Using distant supervision for detecting the political stance at article level is a delicate topic though. First, because the same newspaper can change ideology over time. Second, and this is more related to the content of an individual article, non-controversial subjects might not have a bias. Even in cases where bias exists, there is a spectrum ranging from the extreme Left to the extreme Right, rather than a clear-cut division between the two ideologies.

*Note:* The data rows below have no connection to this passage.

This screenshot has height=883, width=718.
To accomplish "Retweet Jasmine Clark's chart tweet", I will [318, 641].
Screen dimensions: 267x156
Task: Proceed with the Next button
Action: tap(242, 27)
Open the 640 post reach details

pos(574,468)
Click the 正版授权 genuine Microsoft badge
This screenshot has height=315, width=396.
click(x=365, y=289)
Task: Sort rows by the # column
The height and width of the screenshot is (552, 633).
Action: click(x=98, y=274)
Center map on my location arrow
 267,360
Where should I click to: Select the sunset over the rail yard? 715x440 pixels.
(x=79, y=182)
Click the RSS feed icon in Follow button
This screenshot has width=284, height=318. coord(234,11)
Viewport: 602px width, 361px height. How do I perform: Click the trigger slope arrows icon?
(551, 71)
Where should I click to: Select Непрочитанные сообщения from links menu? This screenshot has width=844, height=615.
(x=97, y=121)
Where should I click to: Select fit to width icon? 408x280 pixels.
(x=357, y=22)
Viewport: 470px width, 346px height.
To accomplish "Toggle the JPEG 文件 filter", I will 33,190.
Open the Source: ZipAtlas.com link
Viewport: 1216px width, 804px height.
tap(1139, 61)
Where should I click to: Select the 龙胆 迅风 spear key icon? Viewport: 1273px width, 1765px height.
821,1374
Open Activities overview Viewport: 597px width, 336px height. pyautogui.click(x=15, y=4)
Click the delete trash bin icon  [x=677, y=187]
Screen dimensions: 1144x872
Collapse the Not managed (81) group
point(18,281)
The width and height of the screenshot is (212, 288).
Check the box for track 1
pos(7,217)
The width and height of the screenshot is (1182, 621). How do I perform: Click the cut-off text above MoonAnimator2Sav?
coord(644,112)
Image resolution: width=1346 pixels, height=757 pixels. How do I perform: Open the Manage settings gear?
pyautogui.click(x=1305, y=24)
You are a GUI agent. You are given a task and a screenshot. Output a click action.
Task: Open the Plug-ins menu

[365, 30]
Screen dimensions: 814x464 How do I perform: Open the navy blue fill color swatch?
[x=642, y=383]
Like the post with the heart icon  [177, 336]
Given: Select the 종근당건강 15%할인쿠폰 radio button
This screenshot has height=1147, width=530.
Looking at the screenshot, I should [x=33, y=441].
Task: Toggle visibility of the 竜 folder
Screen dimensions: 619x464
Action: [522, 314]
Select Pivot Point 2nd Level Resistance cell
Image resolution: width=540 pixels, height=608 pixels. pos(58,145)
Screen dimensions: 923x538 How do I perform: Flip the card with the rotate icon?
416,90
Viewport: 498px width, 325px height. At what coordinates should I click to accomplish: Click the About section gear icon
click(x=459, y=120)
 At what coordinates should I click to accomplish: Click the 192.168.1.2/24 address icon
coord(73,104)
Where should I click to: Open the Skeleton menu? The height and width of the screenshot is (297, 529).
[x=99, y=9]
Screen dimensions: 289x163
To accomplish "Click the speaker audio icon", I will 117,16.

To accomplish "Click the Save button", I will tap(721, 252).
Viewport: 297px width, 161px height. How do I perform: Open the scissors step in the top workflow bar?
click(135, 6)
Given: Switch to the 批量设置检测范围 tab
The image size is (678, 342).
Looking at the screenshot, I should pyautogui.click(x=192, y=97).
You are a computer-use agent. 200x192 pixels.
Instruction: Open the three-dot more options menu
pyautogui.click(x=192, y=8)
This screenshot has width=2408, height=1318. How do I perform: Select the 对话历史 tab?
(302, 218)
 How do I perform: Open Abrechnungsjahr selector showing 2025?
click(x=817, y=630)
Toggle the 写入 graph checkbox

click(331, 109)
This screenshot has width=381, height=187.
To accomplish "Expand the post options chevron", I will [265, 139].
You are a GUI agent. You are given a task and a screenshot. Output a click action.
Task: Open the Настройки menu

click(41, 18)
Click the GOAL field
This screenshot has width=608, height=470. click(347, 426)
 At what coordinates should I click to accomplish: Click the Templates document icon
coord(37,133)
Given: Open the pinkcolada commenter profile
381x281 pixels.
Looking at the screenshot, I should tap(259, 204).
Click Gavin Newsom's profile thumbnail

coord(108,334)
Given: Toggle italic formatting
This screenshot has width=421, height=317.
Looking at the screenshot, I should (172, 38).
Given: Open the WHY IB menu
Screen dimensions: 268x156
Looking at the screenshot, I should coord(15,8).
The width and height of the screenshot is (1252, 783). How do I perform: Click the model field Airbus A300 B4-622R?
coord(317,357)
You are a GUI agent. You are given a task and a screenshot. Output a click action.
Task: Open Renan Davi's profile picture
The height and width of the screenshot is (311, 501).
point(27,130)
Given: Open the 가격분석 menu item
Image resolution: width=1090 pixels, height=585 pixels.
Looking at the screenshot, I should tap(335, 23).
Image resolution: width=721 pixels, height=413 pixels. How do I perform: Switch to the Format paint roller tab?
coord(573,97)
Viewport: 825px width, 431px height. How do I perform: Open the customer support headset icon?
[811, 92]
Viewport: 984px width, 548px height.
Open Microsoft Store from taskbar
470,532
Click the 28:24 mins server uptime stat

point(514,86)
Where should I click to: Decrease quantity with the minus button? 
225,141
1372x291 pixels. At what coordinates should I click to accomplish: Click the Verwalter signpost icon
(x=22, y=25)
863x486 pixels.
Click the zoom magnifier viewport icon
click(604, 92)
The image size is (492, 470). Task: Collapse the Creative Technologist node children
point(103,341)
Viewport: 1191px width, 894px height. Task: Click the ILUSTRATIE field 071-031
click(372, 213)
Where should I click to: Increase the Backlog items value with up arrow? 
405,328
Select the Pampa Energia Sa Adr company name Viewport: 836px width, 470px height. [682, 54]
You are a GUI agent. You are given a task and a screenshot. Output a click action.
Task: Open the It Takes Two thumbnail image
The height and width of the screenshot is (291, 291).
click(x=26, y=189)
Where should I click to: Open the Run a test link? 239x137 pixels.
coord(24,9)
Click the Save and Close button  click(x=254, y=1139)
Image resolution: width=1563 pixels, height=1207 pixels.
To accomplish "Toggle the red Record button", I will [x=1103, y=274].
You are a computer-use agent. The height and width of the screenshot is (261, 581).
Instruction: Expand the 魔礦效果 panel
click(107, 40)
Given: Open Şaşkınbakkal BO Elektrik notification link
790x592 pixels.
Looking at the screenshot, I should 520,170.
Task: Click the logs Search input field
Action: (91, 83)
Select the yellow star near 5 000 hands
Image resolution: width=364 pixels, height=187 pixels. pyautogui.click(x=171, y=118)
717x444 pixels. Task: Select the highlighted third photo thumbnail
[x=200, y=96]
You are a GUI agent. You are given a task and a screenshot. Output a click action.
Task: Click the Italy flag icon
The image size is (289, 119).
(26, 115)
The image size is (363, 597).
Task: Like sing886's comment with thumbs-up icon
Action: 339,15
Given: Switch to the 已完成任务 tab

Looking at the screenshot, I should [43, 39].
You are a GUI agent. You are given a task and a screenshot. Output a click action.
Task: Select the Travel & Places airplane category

In order to quantify and if possible mitigate the current limitations, we plan to conduct a stylistic analysis of the human-annotated corpora (Baly et al., 2020; Aksenov et al., 2021) and compare it to our semi-automatically annotated corpus. As a follow-up of this work, we will perform a stylistic analysis of the ILM-generated texts too as a similar style between the training data and these texts is needed to ensure good generalisation and transfer capabilities.

5.2. Ethics Statement

We use generative language models, ChatGPT and Bard, to create our test data. Since we deal with several controversial subjects (death penalty, sexual harassment, drugs, etc.) the automatic generation might produce harmful text. The data presented here has not undergone any human revision. We analyse and provide the corpus as it was generated, along with the indication of the systems version used.